WHAT YOU SHOULD DO >>
In the data below, repeat the line containing "Image resolution: width=644" and every following line exactly, up to and including the last line. Exclude pictures.

Stored data
'''
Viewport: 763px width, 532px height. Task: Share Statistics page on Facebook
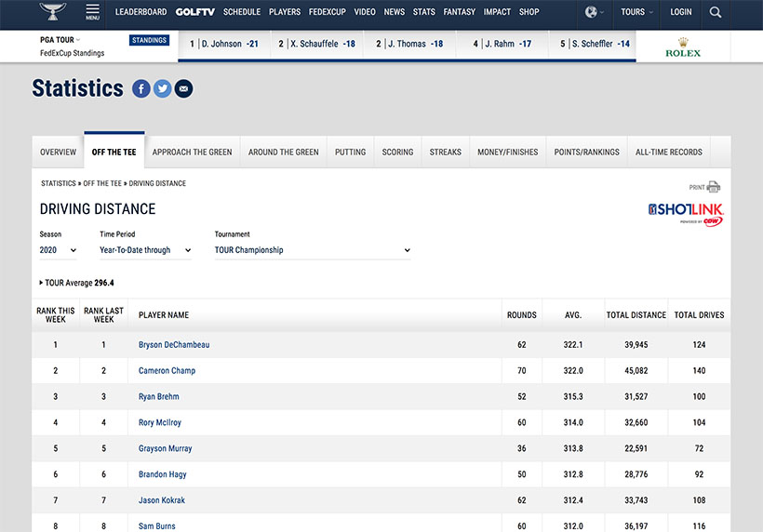[141, 88]
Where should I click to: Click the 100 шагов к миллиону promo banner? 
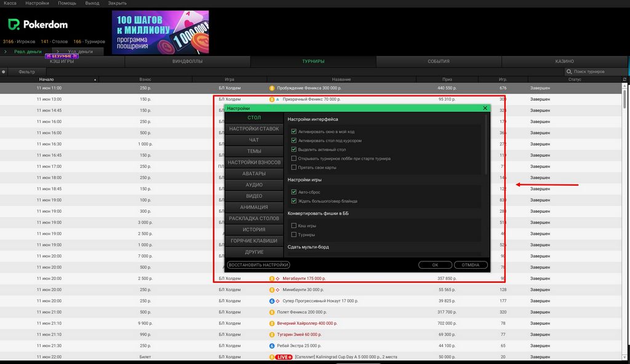[x=160, y=32]
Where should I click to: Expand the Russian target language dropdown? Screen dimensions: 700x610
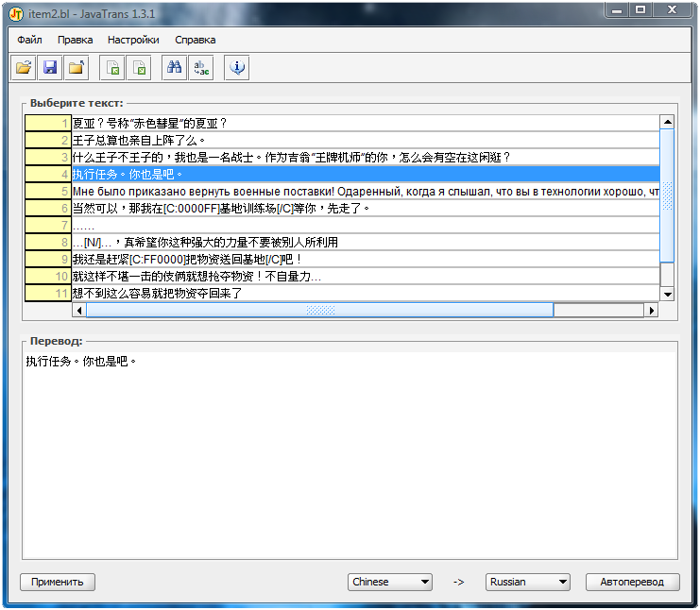click(x=527, y=582)
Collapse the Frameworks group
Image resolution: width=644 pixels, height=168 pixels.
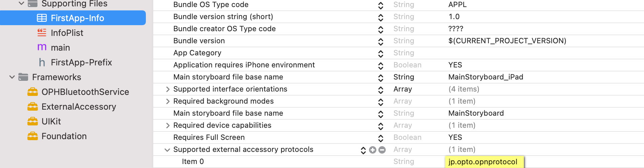[x=12, y=77]
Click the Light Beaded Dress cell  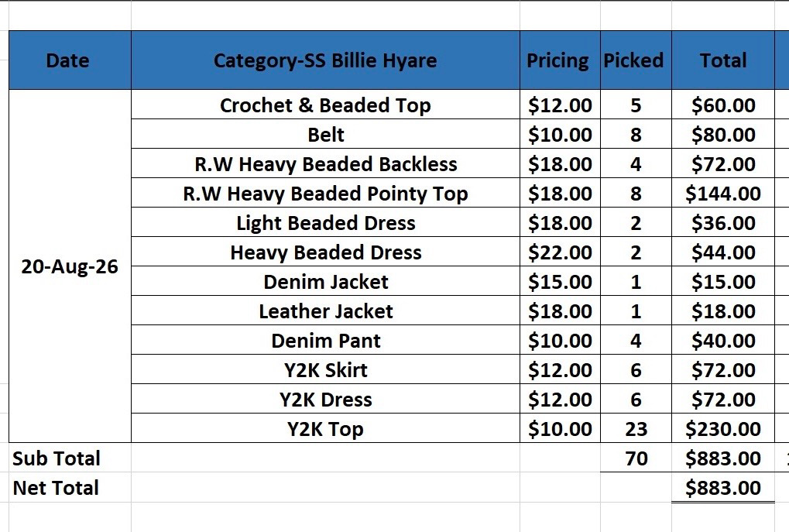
'''
SOLUTION TO THIS EXERCISE >>
Image resolution: width=644 pixels, height=168 pixels.
[x=12, y=77]
Click the Light Beaded Dress cell  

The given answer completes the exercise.